# [TO DO]
Across all the entries below, how many lines mention the string "page"? Respond with a single number.

== Segment start ==

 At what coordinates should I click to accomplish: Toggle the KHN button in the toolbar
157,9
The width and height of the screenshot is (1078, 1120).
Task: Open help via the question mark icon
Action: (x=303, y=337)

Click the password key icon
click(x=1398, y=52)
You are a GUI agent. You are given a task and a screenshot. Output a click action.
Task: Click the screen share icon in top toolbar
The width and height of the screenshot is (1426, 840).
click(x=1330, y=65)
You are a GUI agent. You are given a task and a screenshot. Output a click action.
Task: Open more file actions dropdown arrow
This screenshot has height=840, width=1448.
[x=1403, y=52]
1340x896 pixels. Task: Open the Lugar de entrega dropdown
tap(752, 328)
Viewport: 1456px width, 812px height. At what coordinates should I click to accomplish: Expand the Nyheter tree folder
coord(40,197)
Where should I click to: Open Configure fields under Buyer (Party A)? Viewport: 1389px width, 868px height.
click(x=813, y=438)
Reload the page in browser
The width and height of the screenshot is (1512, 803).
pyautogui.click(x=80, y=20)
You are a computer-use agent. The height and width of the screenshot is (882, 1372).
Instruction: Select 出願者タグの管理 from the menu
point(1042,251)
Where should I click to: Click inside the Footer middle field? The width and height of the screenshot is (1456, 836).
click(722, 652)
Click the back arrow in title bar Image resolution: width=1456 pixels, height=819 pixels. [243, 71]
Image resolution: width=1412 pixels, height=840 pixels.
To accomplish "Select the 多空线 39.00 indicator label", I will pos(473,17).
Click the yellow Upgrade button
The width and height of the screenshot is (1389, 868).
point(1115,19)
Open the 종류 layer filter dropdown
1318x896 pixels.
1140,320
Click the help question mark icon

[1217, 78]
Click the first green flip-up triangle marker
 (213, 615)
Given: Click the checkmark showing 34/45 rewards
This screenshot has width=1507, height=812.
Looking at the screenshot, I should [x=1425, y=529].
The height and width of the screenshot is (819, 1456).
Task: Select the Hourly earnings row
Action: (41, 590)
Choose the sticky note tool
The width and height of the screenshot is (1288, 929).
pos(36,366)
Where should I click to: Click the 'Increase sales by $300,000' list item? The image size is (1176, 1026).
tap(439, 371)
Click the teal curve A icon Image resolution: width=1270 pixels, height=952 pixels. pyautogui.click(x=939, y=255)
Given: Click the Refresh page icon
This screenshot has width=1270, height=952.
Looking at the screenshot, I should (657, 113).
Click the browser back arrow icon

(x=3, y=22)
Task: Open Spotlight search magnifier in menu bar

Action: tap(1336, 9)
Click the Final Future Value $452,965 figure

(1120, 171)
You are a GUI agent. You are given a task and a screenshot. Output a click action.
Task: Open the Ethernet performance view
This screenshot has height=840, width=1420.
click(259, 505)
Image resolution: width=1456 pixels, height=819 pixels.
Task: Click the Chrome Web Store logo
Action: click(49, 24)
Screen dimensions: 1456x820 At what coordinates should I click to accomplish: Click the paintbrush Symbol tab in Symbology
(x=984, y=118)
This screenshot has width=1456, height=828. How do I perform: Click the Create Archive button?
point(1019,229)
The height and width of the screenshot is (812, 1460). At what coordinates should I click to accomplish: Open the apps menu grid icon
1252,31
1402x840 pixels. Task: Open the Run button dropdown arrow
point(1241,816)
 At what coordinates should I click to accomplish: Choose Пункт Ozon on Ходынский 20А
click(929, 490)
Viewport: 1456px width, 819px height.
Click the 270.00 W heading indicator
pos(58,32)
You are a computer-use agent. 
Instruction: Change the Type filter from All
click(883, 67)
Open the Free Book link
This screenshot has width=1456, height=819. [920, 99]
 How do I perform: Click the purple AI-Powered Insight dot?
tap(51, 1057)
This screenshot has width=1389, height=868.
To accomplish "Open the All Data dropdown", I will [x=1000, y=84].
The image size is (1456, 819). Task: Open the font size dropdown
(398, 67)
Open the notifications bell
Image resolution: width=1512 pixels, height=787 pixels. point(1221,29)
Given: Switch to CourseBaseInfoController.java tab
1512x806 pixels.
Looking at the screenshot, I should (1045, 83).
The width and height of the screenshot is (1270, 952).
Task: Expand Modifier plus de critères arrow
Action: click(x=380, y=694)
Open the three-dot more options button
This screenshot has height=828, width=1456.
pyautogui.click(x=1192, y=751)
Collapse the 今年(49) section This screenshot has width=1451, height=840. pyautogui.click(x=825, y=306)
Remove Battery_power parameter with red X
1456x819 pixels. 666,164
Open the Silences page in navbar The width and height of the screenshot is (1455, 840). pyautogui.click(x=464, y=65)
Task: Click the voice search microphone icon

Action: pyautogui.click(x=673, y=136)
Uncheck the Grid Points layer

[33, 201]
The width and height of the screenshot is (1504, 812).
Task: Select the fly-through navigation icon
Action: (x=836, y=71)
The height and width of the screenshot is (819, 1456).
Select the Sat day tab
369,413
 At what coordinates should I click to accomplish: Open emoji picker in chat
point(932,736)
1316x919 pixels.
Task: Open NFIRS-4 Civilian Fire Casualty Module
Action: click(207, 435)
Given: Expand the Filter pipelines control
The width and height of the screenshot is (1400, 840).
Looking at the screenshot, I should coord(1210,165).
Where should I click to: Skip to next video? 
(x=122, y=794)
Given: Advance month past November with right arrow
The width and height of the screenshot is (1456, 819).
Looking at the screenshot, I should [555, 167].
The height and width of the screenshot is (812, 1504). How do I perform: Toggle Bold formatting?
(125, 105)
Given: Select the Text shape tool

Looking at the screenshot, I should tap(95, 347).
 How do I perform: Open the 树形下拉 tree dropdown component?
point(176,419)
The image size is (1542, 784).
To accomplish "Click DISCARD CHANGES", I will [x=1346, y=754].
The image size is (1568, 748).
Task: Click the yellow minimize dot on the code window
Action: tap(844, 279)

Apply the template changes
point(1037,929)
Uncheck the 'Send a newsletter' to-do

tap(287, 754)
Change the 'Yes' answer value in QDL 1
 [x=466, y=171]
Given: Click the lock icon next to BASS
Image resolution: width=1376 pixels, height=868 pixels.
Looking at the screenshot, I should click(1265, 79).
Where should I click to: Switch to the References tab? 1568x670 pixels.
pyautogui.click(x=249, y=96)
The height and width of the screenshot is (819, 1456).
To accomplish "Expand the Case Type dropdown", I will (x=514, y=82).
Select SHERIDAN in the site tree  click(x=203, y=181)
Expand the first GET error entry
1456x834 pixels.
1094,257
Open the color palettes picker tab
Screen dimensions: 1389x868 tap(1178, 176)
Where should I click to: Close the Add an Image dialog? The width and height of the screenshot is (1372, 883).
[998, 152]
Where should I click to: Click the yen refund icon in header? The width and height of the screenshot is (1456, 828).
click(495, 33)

== Segment end ==

# [ANSWER TO THIS TASK]
3